→ PROBLEM DESCRIPTION: In the records that follow, find the line with "Viewport: 1098px width, 618px"; from there, retype every line exactly through the line with "Click the Huddersfield Town team name", which also belongs to the answer.

[STORED DATA]

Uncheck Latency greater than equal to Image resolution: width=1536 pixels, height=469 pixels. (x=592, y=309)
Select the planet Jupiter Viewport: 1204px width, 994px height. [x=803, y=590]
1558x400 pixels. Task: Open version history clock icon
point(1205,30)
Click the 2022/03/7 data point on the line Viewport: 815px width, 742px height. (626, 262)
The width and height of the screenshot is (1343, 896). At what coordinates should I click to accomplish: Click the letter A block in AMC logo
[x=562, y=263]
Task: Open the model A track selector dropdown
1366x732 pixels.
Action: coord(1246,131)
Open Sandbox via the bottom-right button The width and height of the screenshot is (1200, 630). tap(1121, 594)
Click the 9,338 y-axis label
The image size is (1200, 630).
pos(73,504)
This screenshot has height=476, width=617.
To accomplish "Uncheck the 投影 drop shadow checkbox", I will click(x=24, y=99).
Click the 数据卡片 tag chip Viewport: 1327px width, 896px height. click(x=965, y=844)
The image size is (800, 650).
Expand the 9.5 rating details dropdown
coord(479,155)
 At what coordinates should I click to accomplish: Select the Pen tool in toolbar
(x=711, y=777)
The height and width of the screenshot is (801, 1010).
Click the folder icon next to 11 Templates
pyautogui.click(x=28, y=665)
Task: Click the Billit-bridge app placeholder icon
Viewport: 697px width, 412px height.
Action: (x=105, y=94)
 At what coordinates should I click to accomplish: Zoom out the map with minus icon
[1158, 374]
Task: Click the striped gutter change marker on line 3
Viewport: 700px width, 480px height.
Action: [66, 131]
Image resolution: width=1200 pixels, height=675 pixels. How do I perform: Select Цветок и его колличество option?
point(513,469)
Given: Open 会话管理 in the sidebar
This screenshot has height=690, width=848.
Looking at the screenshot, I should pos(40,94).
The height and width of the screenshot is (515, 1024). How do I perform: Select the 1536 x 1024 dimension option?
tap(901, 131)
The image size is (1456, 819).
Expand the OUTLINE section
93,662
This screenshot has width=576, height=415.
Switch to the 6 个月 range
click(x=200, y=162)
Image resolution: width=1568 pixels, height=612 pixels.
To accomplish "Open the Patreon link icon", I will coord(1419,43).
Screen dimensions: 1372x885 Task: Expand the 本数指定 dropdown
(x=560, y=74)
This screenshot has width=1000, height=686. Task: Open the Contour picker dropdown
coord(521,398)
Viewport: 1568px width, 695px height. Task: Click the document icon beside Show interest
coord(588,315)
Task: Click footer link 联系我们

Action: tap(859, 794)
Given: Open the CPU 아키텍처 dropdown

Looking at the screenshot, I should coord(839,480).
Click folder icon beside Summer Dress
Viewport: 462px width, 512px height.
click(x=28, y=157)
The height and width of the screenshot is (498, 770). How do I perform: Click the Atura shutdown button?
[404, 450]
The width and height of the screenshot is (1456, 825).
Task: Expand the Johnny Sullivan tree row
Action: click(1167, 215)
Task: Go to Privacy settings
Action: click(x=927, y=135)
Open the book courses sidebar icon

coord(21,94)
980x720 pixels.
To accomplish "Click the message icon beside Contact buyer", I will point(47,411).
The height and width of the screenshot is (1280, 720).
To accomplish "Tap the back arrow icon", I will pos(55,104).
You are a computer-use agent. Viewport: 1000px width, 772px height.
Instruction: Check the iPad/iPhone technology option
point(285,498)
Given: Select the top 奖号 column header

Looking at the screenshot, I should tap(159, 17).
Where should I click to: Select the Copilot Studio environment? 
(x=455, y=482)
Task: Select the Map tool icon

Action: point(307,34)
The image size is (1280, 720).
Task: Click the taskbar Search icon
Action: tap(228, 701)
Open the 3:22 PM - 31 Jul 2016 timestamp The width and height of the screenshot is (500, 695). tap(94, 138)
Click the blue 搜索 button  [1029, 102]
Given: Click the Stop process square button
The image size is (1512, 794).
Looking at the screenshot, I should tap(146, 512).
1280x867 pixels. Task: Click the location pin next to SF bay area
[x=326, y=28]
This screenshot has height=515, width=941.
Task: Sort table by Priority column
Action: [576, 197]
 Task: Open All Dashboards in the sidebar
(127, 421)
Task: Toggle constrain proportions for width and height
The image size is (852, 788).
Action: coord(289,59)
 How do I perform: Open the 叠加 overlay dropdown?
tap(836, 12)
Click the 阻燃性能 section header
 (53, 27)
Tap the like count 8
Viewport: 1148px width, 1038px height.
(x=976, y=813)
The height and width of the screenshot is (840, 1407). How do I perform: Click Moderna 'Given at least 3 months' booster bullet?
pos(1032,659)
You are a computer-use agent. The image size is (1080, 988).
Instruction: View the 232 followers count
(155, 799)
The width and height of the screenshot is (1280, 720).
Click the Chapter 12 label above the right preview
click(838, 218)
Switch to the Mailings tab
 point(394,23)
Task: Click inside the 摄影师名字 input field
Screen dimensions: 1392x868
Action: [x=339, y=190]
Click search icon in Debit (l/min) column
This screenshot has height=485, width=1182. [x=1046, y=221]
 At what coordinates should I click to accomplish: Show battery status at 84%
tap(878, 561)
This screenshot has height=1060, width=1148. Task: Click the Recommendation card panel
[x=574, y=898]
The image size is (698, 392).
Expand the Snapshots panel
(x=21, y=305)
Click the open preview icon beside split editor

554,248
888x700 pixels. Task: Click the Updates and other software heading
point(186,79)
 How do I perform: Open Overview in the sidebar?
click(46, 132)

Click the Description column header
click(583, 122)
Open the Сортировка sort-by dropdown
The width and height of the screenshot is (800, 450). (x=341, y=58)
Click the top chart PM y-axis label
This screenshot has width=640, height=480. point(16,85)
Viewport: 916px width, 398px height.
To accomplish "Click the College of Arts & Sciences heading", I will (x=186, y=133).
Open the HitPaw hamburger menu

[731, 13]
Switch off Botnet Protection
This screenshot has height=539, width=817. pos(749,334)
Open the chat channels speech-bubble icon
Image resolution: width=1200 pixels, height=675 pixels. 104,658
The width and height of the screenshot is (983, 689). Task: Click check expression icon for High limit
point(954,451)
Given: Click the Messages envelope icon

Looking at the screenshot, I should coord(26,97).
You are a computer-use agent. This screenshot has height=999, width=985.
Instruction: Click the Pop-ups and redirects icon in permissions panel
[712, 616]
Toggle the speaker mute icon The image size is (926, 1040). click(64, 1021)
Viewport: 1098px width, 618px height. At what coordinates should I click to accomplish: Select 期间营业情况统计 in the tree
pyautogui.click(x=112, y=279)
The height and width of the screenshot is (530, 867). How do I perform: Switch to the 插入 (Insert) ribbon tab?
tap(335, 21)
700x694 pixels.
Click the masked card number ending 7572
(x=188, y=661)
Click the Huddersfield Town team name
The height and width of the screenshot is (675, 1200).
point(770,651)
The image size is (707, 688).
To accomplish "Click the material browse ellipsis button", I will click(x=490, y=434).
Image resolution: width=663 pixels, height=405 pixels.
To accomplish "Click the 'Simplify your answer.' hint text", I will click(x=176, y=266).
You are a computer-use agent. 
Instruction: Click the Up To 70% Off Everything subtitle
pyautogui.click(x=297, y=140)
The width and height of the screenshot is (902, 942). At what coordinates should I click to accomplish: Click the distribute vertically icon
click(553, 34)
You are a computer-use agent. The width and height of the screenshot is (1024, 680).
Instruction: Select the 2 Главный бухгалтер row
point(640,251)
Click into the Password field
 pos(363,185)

[/STORED DATA]

→ SOLUTION FOR THIS TASK:
Viewport: 1098px width, 618px height. At what coordinates should I click to accomplish: Select 期间营业情况统计 in the tree
pyautogui.click(x=112, y=279)
The height and width of the screenshot is (530, 867). How do I perform: Switch to the 插入 (Insert) ribbon tab?
tap(335, 21)
700x694 pixels.
Click the masked card number ending 7572
(x=188, y=661)
Click the Huddersfield Town team name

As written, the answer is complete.